The Raptors appeared to be sitting pat this trade deadline, which would have made sense considering they just added Kawhi Leonard approximately six months ago. But after watching the Bucks and 76ers upgrade, team president Masai Ujiri swung for the fences with a deal that netted them Marc Gasol.

The Raptors were already quite deep, so subtracting Valanciunas, Wright and Miles does not hurt too badly – especially with the addition of a high-IQ player like Gasol, who represents an immediate upgrade at the center position. His versatility will almost certainly aid the Raptors.

Additionally, rumors indicate that Toronto will add Jeremy Lin soon. Lin was waived by Atlanta following the trade deadline and will be eligible to sign with the Raptors once he clears waivers – a certainty given his $13.8 million salary. Lin will be a serendipitous addition with Fred VanVleet missing three weeks with a thumb injury, and his playmaking ability should greatly benefit the team’s second unit.

With a division-best record of 43-16 and a 5.5 game lead in the Atlantic, it is unlikely they get caught (but not impossible). The Raptors will have a few kinks to work out with the new additions, but it’s a safe bet that they finish the year in the top two of the Conference. And if Pascal Siakam and OG Anunoby can continue playing like borderline Allstars, the Raptors might be the most dangerous team in the entire East.
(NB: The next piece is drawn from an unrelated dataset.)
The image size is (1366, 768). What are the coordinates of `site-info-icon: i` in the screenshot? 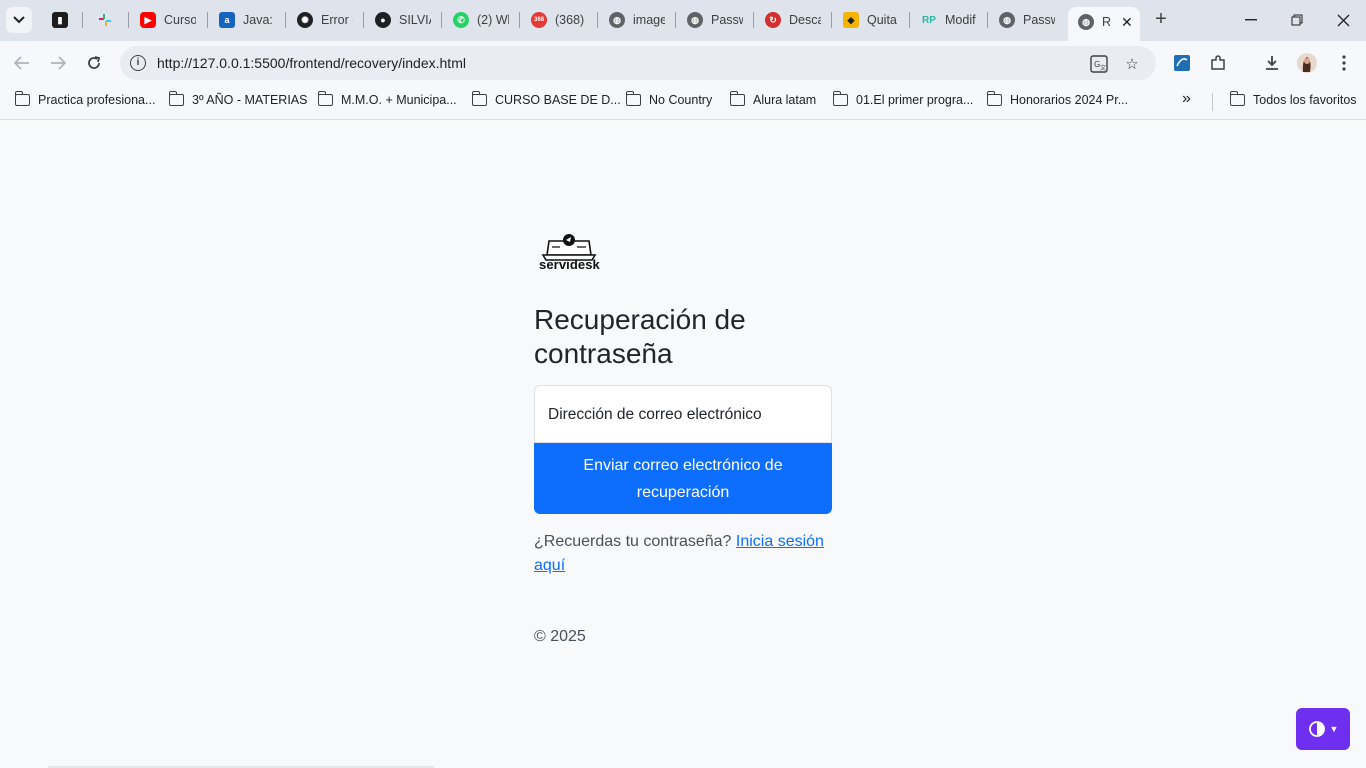 It's located at (138, 63).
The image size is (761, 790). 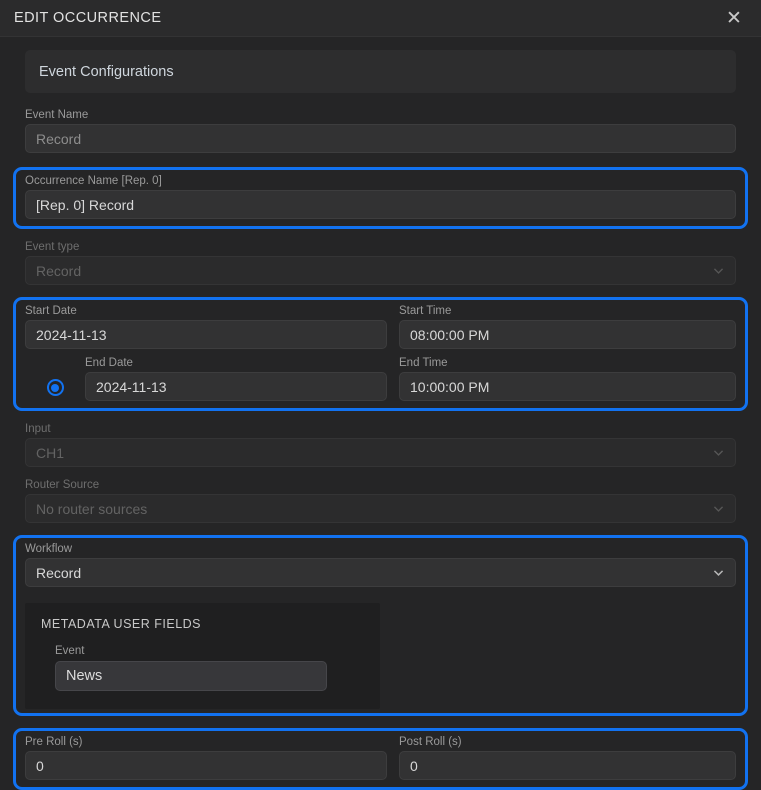 I want to click on pre-roll-field: Pre Roll (s) 0, so click(x=206, y=758).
Prediction: 1st in the Atlantic Division, 1stin the Eastern Conference

The Atlantic Division featured some of the league’s top teams prior to the trade deadline, and it only got better as a result of it. Four of the conference’s top five most talented teams claim the division as their home. And with a shared division comes increased familiarity and competition. Expect fireworks come April, especially into the second round of the Playoffs and beyond, as three of the four conference finalists could very possibly hail from the Atlantic.